(EXERCISE BRIEF):
For each line below that holds the word "badge", make a copy.

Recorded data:

########

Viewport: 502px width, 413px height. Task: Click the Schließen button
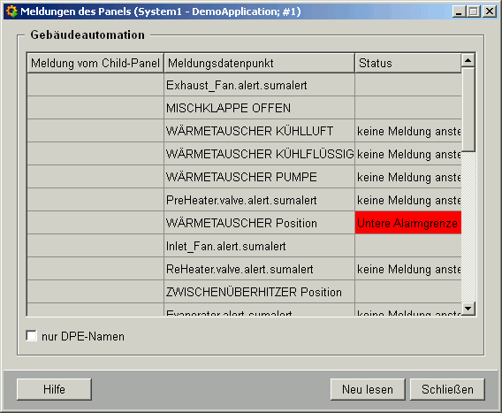click(447, 389)
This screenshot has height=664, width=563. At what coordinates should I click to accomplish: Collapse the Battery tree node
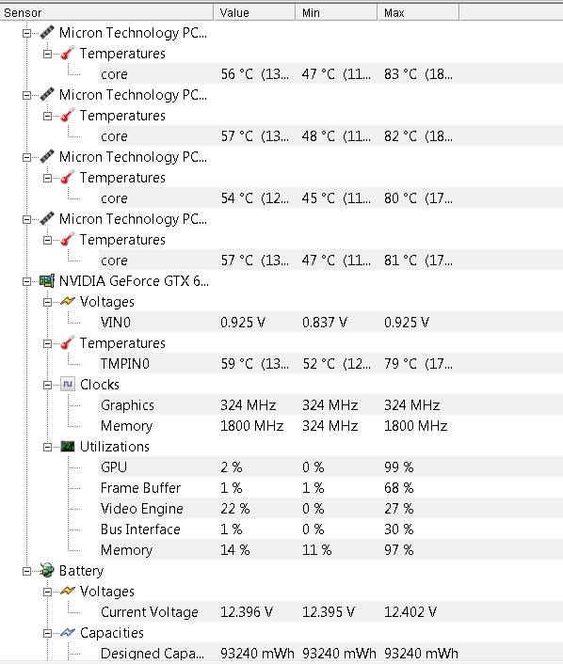pos(26,571)
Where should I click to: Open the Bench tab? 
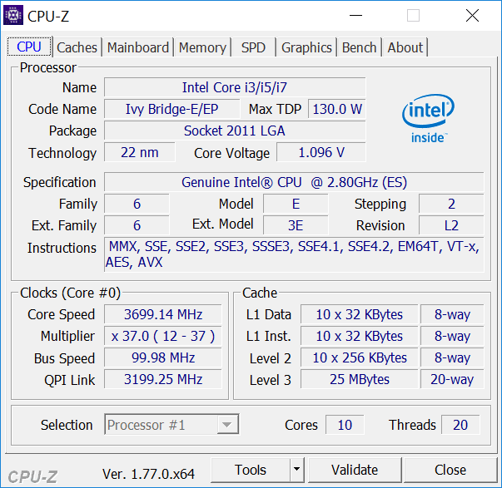click(360, 47)
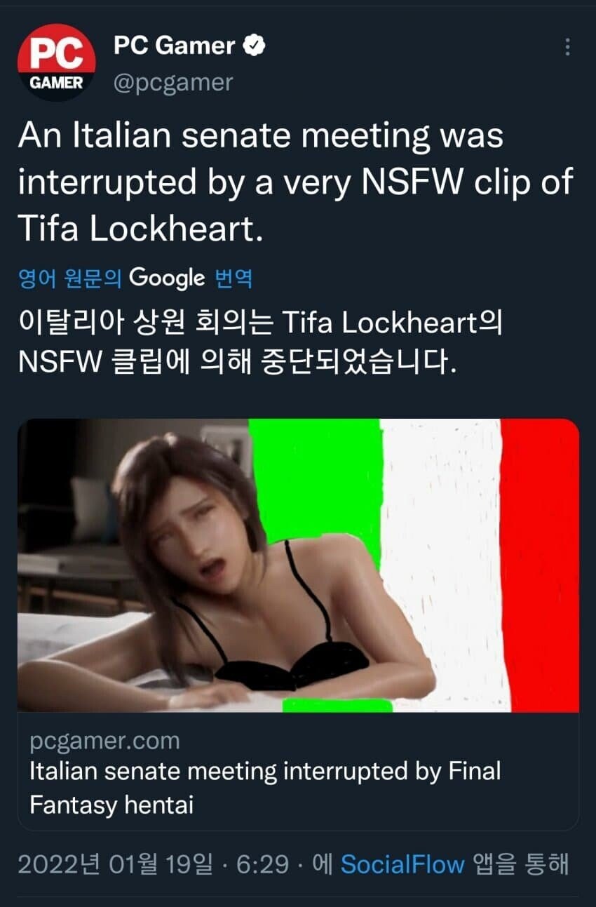Visit the @pcgamer handle

coord(173,83)
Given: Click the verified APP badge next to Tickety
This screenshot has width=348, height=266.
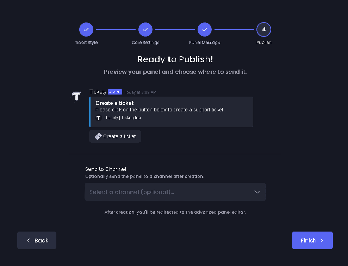Looking at the screenshot, I should point(115,92).
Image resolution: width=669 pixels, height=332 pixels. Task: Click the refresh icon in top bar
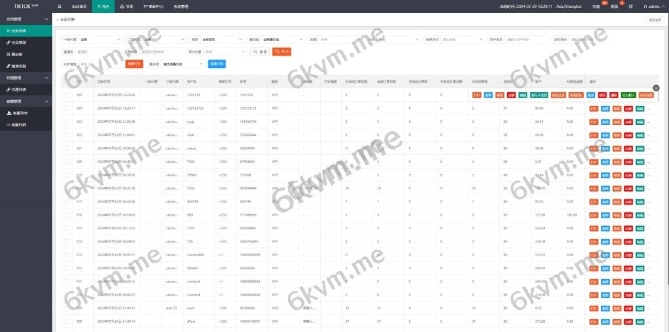[x=630, y=6]
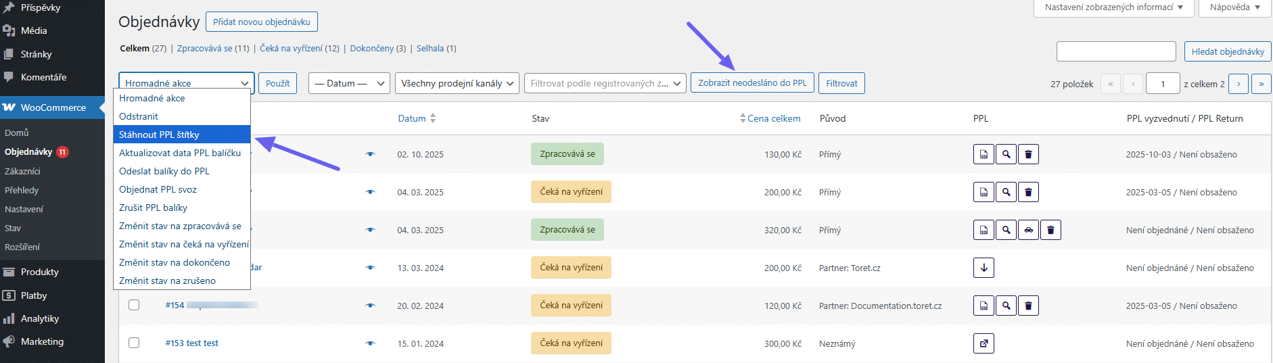Click the PPL external link icon for order #153
Image resolution: width=1273 pixels, height=363 pixels.
[983, 343]
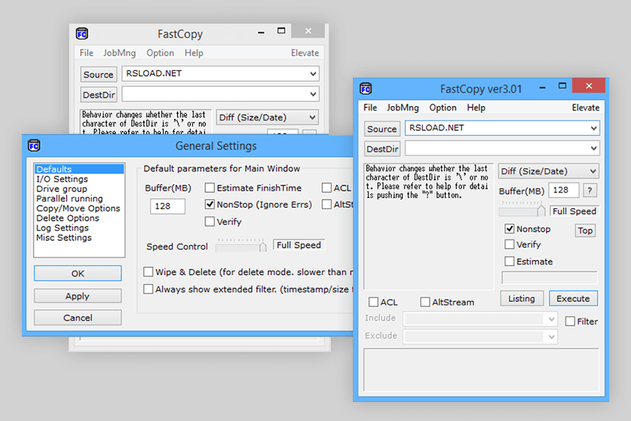Image resolution: width=631 pixels, height=421 pixels.
Task: Click the Execute button
Action: pyautogui.click(x=573, y=298)
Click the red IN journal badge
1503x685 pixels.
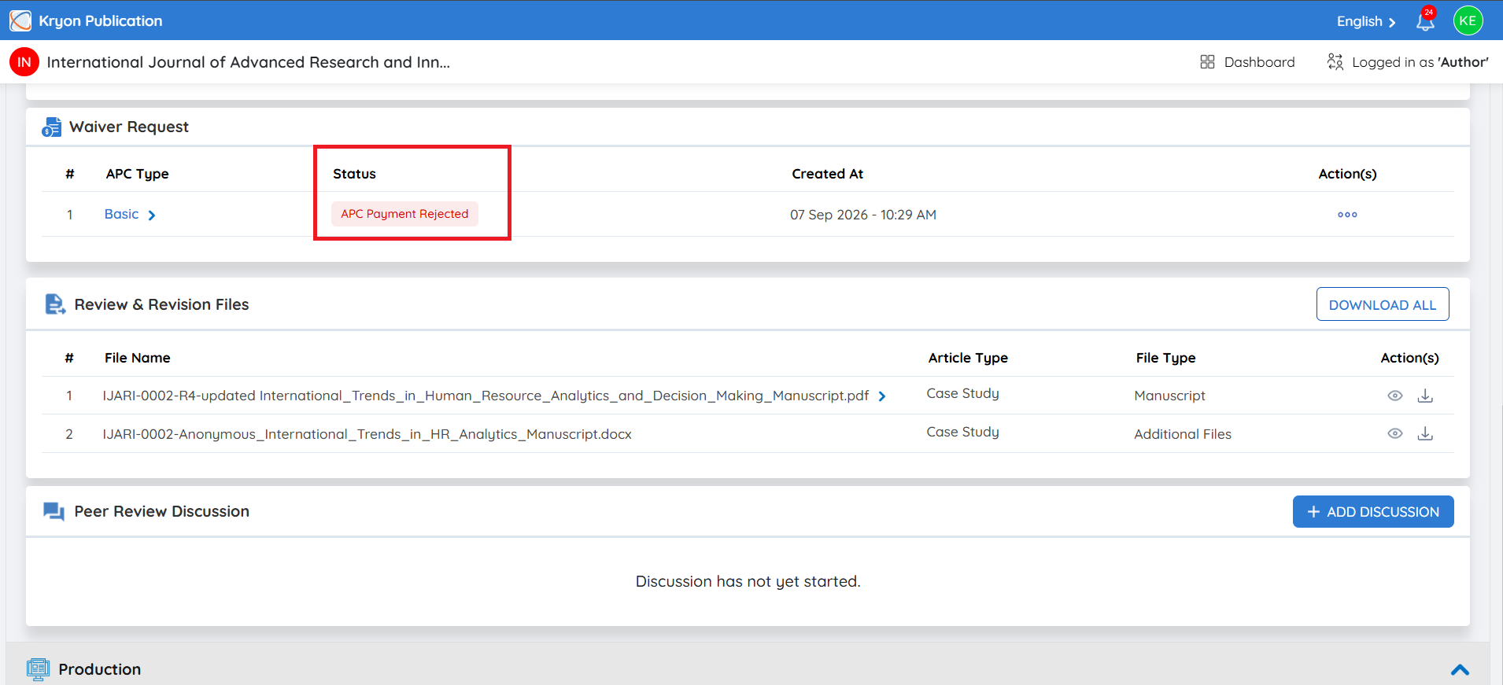(24, 62)
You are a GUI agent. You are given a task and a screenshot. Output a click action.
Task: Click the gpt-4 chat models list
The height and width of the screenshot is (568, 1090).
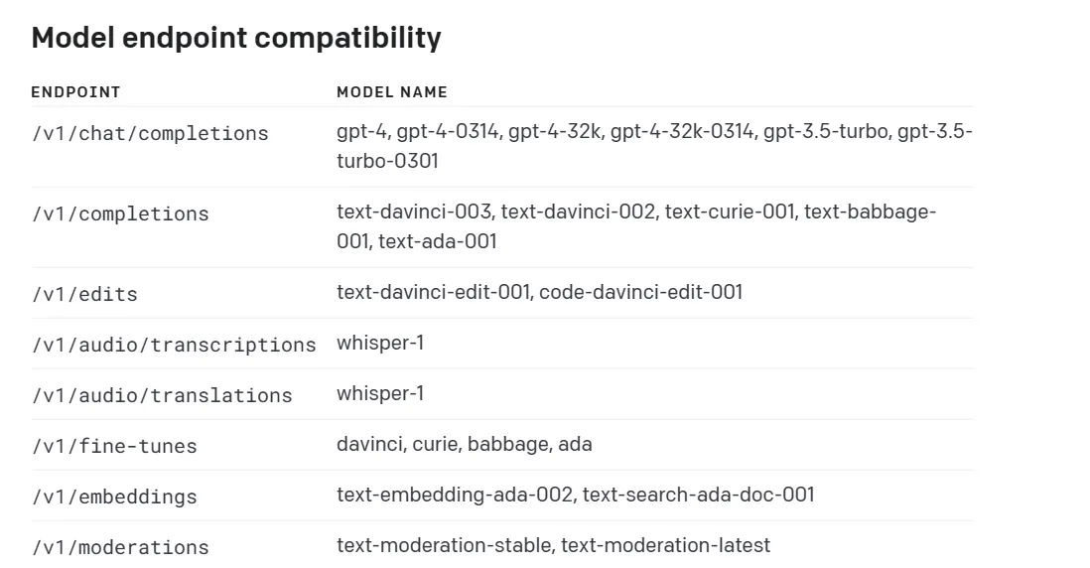654,146

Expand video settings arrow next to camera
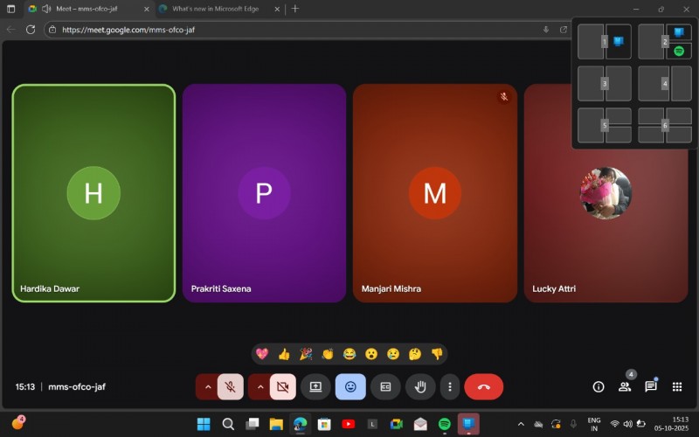click(x=260, y=386)
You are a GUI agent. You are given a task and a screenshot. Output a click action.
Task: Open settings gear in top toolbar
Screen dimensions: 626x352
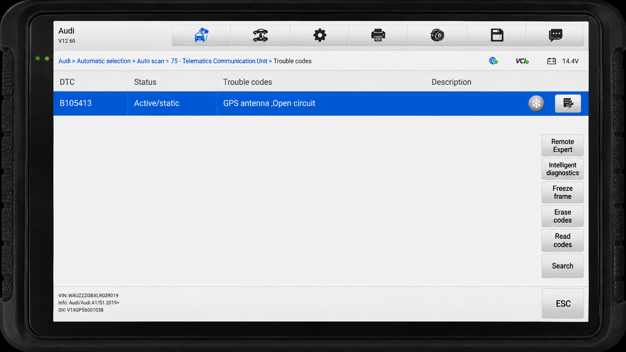point(319,35)
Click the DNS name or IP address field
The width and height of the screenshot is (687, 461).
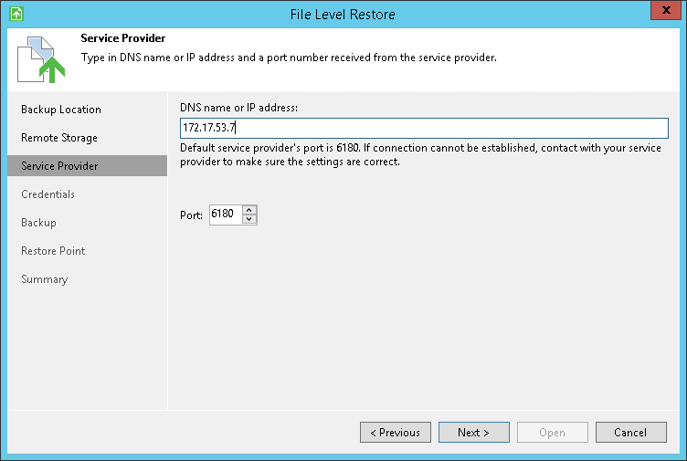coord(425,128)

########

(WRITTEN SOLUTION):
Given: Click the verified APP badge next to Tickety
Click the red IN journal badge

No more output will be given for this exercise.